J’espérais que tôt ou tard je comprendrais de quoi il parlait. Il continua avec volubilité :

— Il est difficile à un homme comme sir Eustace de se mettre dans ma situation. Je sais que j’ai eu

tort, mais la fraude ne me paraissait pas bien grave. Il aurait été plus loyal de m’en parler à cœur ouvert,

que de me tourmenter par des railleries sans fin.

Un coup de sifflet retentit. Les passagers s’installèrent dans le train.

— Mr. Pagett, dis-je, je suis absolument de votre avis en ce qui concerne sir Eustace. Mais pourquoi

êtes-vous allé à Marlow ?

— Je sais que j’avais tort, mais étant donné les circonstances, oui, étant donné les circonstances…

— Quelles circonstances ? criai-je désespérément.

Pour la première fois, Pagett parut comprendre que je lui posais une question. Il se raidit :

— Pardon, miss Beddingfeld, mais je ne crois pas que cela vous regarde.

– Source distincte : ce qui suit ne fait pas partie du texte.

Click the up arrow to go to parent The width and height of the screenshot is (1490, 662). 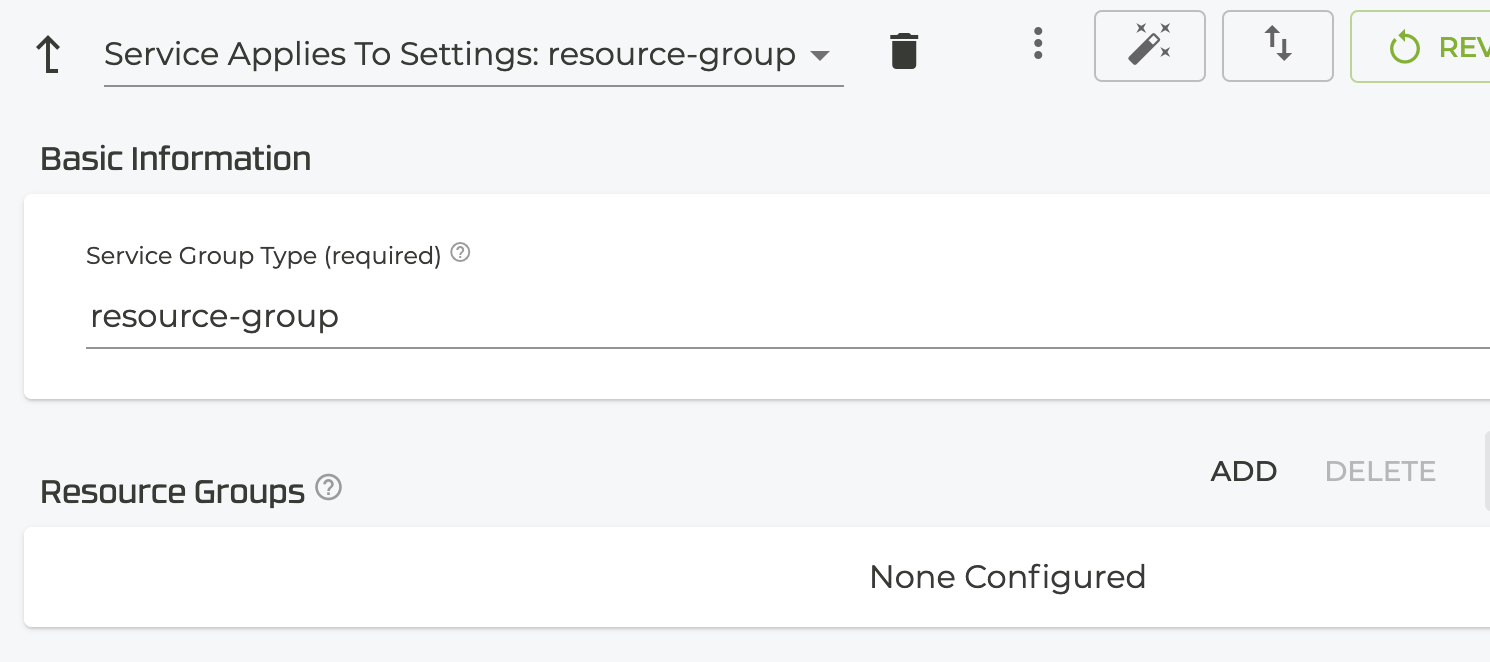[48, 55]
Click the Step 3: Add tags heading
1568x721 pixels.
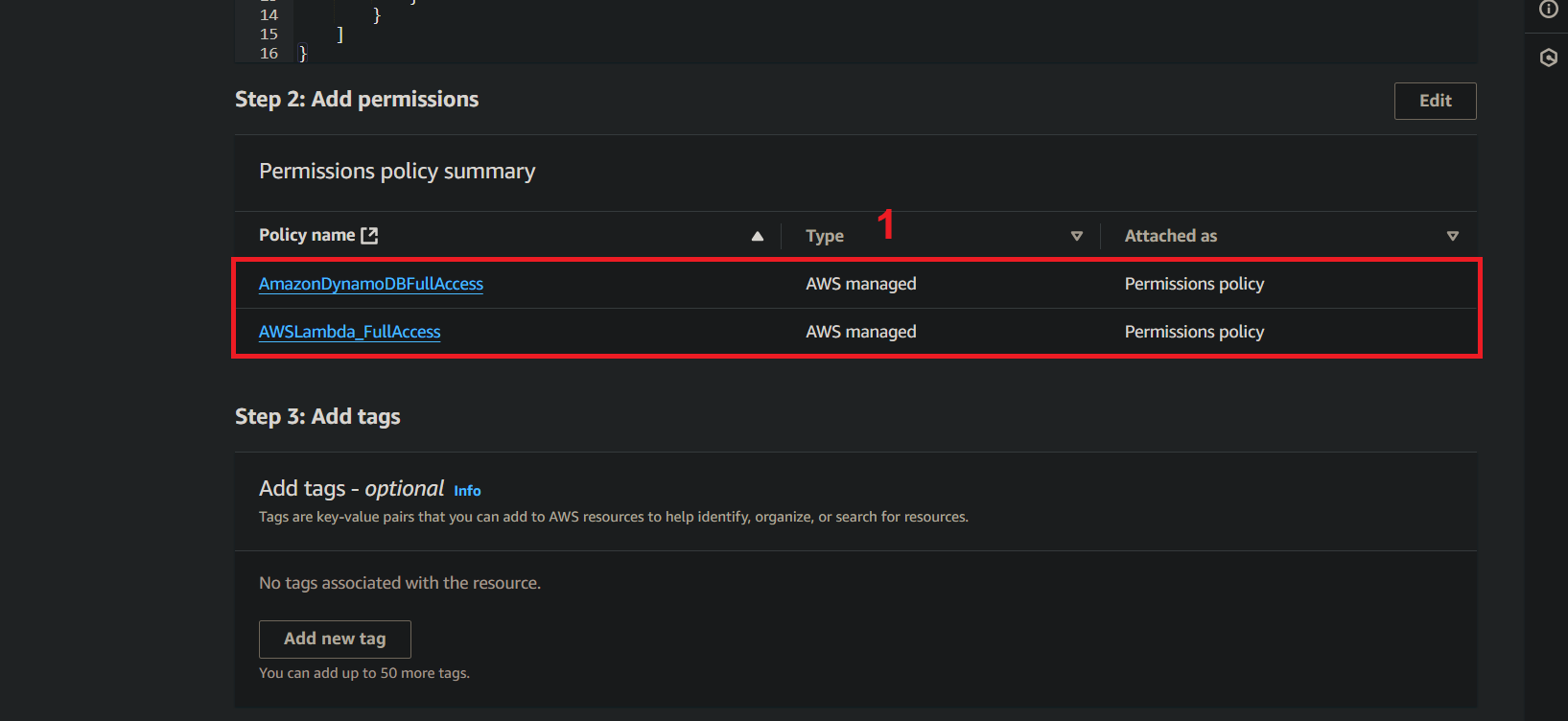coord(317,417)
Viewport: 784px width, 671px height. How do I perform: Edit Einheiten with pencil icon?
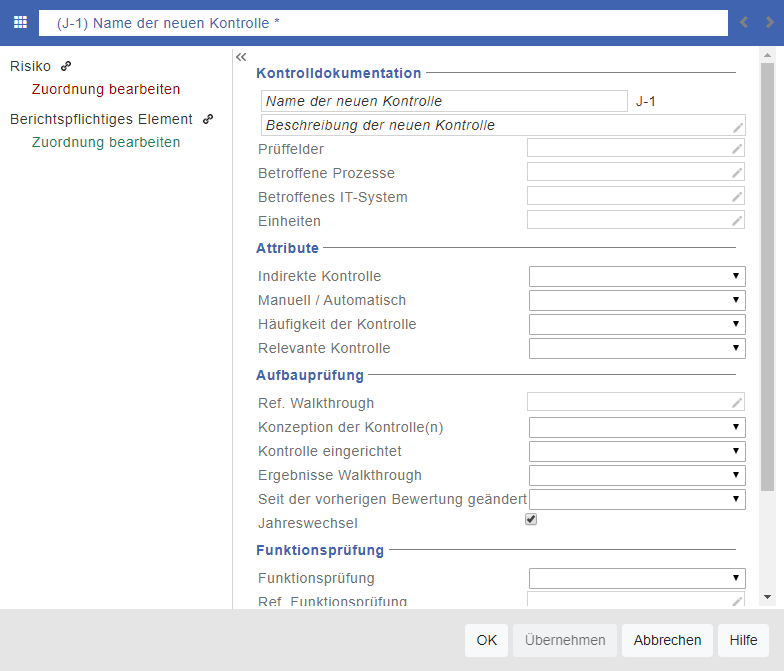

Il était remonté dans son wagon et se penchait vers moi, accoudé à la fenêtre. Comment faire parler

cet homme ?

— Évidemment, dis-je avec mépris, si vous en avez honte…

Enfin j’avais trouvé son point faible ! Pagett se redressa et rougit.

— Honte ? Moi ?

— Alors, dites !

En trois phrases brèves, il m’expliqua tout. Enfin, je savais le secret de Pagett. Ce n’était pas le

moins du monde ce que j’attendais.

Je repris lentement le chemin de l’hôtel. On me remit une dépêche. Elle contenait toutes les

instructions détaillées pour me faire venir à Johannesburg, où m’attendrait une auto. Elle était signée, non

pas Andy, mais Harry.

Je me laissai tomber dans un fauteuil et me donnai le temps de réfléchir sérieusement.